Today (10 June) sees publication of a report on how proposed changes to the student loan system, such as reducing the repayment threshold, would likely play out.
The modelling, by London Economics, was commissioned by the Higher Education Policy Institute (Hepi) in the wake of predictions that the government will look to make budget cuts to higher education in its next spending review.
The report comes at a time of intense debate about the anticipated government response to the post-18 review of education and funding.
In The Times on Friday, the editor of the Spectator James Forsyth suggested that promised investment in further education will come from higher education budgets. The resignation of the education recovery tsar Kevan Collins demonstrates, Forsyth said, “how many tough spending decisions are to come”.
According to the well-connected editor, ministers are discussing several options. To lower government liabilities, ministers might reduce student numbers, reduce funding via a tuition fee cut, and increase graduate contributions by lowering the loan repayment threshold, hiking interest rates on loans or extending the repayment phase.
The Hepi report makes the case for maintaining student numbers.

- - - -

OBJECTIVE 1
In the passage on student loan changes, who commissioned the modelling by London Economics?
OBJECTIVE 2
Decide whether each statement agrees with the passage on student loan changes, answering yes or no and quoting the words that settle it: (a) London Economics carried out the modelling. (b) The Hepi report argues for cutting student numbers. (c) James Forsyth's remarks appeared in The Times on Friday.
OBJECTIVE 3
Continue the passage on student loan changes from the point where it stops.

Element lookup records
- - - -

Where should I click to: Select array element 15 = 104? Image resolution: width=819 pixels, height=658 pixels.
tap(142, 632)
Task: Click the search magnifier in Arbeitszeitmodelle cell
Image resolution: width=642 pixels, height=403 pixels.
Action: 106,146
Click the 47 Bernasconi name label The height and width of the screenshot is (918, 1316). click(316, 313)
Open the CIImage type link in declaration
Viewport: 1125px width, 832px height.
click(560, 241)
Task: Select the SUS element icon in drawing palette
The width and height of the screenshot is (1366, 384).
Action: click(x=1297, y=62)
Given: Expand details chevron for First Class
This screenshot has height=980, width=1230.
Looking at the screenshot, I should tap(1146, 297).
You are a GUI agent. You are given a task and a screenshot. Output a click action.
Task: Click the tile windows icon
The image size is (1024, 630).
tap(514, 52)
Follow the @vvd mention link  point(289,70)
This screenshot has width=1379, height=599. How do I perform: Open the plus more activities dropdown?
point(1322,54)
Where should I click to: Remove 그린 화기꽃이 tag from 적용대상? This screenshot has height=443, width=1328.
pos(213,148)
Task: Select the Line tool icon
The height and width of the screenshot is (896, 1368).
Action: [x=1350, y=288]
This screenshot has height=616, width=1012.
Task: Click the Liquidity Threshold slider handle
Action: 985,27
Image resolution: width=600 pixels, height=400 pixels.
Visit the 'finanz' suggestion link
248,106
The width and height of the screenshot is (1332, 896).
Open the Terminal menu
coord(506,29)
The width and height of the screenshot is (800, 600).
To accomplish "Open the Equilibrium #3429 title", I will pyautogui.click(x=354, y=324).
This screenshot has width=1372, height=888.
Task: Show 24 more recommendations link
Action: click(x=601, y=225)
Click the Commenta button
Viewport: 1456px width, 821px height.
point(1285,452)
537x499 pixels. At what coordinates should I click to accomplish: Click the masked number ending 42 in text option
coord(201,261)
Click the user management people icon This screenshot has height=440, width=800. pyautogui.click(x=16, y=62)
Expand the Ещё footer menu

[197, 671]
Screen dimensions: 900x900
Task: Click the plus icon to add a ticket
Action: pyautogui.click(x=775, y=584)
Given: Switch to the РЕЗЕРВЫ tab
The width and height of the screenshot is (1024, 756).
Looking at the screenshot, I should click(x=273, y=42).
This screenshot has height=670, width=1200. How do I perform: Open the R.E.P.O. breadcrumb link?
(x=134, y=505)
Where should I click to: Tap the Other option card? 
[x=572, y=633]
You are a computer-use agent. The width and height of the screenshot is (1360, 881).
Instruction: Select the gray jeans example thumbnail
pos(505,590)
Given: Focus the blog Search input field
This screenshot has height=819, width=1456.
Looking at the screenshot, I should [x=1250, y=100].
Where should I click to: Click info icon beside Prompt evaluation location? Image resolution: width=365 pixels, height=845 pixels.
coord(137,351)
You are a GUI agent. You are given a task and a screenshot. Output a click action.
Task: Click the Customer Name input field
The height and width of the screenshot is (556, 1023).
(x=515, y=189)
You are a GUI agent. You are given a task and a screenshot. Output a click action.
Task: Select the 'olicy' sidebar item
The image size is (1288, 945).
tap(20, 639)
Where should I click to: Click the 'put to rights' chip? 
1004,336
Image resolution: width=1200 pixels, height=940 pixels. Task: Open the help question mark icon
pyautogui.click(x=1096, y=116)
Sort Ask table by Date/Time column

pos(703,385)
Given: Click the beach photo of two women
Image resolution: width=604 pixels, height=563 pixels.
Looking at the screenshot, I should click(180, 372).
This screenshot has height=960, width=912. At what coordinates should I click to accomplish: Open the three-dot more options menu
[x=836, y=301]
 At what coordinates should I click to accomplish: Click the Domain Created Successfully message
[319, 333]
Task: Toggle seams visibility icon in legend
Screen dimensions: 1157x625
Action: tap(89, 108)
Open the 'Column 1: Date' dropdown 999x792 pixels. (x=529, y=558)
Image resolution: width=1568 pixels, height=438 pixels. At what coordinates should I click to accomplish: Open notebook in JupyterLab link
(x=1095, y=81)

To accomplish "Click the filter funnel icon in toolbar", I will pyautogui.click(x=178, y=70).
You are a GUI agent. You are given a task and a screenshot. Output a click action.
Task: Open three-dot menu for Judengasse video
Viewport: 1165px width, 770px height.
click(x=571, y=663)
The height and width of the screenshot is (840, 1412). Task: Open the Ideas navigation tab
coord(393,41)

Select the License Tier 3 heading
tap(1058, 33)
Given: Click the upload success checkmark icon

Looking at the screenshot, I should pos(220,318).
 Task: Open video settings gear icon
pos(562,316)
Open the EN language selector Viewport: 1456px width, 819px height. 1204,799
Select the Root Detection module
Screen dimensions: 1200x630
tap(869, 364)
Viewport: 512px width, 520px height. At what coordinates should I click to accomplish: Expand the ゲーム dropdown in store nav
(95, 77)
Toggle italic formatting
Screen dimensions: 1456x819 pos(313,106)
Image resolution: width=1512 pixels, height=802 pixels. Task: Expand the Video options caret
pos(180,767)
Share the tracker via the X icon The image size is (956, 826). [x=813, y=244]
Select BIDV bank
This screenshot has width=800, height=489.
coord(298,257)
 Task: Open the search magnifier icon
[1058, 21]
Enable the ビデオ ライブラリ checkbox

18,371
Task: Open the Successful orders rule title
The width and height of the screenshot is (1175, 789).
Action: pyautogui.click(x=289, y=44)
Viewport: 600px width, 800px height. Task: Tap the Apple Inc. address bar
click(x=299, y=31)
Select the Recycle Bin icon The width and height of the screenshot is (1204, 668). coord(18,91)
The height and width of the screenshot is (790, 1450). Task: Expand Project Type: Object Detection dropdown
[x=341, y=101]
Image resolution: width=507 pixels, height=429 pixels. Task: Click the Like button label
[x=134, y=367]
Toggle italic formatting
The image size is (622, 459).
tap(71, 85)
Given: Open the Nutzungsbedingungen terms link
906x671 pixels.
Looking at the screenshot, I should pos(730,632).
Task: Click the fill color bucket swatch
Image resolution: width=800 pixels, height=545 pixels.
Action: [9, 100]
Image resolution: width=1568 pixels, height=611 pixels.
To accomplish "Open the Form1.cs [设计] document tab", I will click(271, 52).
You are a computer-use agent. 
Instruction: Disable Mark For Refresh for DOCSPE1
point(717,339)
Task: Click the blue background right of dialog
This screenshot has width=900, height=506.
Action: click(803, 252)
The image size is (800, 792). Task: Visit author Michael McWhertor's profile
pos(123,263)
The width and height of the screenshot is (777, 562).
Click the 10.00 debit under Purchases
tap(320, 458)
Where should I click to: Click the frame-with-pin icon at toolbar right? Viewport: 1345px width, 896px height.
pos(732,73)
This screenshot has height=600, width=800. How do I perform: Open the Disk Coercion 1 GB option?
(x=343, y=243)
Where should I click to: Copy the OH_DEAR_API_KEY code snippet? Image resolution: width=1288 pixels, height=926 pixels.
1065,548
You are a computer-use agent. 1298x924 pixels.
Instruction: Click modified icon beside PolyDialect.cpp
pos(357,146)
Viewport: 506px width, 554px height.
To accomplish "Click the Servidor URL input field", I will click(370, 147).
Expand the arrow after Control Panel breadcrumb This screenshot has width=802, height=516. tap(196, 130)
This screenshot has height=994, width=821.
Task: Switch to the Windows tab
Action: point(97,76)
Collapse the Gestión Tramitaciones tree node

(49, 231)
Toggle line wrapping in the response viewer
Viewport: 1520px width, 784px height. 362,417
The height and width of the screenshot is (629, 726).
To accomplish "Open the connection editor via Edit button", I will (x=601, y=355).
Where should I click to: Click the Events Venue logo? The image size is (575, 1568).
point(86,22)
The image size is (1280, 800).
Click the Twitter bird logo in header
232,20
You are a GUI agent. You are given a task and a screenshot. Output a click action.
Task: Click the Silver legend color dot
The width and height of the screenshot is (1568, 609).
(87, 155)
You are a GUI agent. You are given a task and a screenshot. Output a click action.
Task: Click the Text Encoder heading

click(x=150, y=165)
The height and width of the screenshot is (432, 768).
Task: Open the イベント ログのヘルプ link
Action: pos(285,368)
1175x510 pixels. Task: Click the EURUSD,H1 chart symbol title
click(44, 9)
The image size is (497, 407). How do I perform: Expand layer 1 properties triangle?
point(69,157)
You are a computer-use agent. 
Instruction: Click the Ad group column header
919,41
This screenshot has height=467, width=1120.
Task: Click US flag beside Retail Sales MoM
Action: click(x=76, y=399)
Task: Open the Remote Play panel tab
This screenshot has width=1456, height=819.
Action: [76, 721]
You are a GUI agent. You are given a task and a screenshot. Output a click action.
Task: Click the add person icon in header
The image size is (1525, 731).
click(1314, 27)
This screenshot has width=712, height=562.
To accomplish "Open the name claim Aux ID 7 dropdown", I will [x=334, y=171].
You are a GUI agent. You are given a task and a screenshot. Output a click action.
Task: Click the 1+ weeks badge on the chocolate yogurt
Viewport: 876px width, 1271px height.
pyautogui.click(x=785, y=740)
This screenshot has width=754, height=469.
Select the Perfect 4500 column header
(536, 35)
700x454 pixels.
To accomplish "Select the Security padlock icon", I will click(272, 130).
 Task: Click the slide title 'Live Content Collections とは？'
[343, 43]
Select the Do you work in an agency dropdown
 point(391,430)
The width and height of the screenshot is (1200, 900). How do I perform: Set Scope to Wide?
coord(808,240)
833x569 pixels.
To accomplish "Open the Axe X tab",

- - - -

TASK RESULT 1
The Higher Education Policy Institute (Hepi) commissioned it.

TASK RESULT 2
(a) Yes: "The modelling, by London Economics, was commissioned by the Higher Education Policy Institute (Hepi)."
(b) No: "The Hepi report makes the case for maintaining student numbers."
(c) Yes: "In The Times on Friday, the editor of the Spectator James Forsyth suggested that promised investment in further education will come from higher education budgets."

TASK RESULT 3
London Economics report conclusions
Increasing the repayment period from 30 to 35 years
Today’s report suggests that such a move would save the government close to £1 billion and reduce the proportion of loans written-off from 54% to 50%. The Augar report backed an even longer 10-year increase in the repayment term, as ‘we believe borrowers should continue to repay their loan for as long as they benefit; we judge this to be 40 years after study has ended.’
Reducing the repayment threshold for post-2012 student loans from £26,575 to £19,390
The analysis calculates that this would reduce the cost of one cohort of students by a total of almost £3.8 bn (£2.2 bn less on tuition fee loan write-offs, £1.6 bn less on maintenance loan write-offs). On average, both male and female graduates would repay around £10,000 more. Should the repayment threshold be lowered, the government loan write-off would fall from 54% to 33%, approximately the rate expected when the current system was introduced. The proportion of former students not repaying their entire loan would drop from around nine-in-ten (88%) to three-quarters (76%), while the proportion who never pay a penny would roughly halve (from 33% to 16%).
Removing real interest rates
Such a move would be costly (with an annual cost of £1.2 bn) and regressive, helping only the best-paid graduates; others do not come close to repaying their loan, irrespective of interest, before the 30-year cut off.
“It makes little sense to spend less on education during a time of crisis,” said Nick Hillman, Hepi director and author of the paper, ‘No easy answers: English student finance and the spending review’.
“There are strong arguments, for example, to spend more on higher education when the labour market is changing so fast, when the number of 18-year-olds is growing and when the amount that institutions receive to educate each student has been eroded by inflation.”
If cuts are on the table, says Hillman, “some ways to save money will be more damaging than others. The main options are reducing student places, spending less on each student, or recouping more money from graduates by changing the terms of student loans. Cutting places at a time of rising demand is particularly unwise, as is giving institutions less for teaching when their finances are already so squeezed.”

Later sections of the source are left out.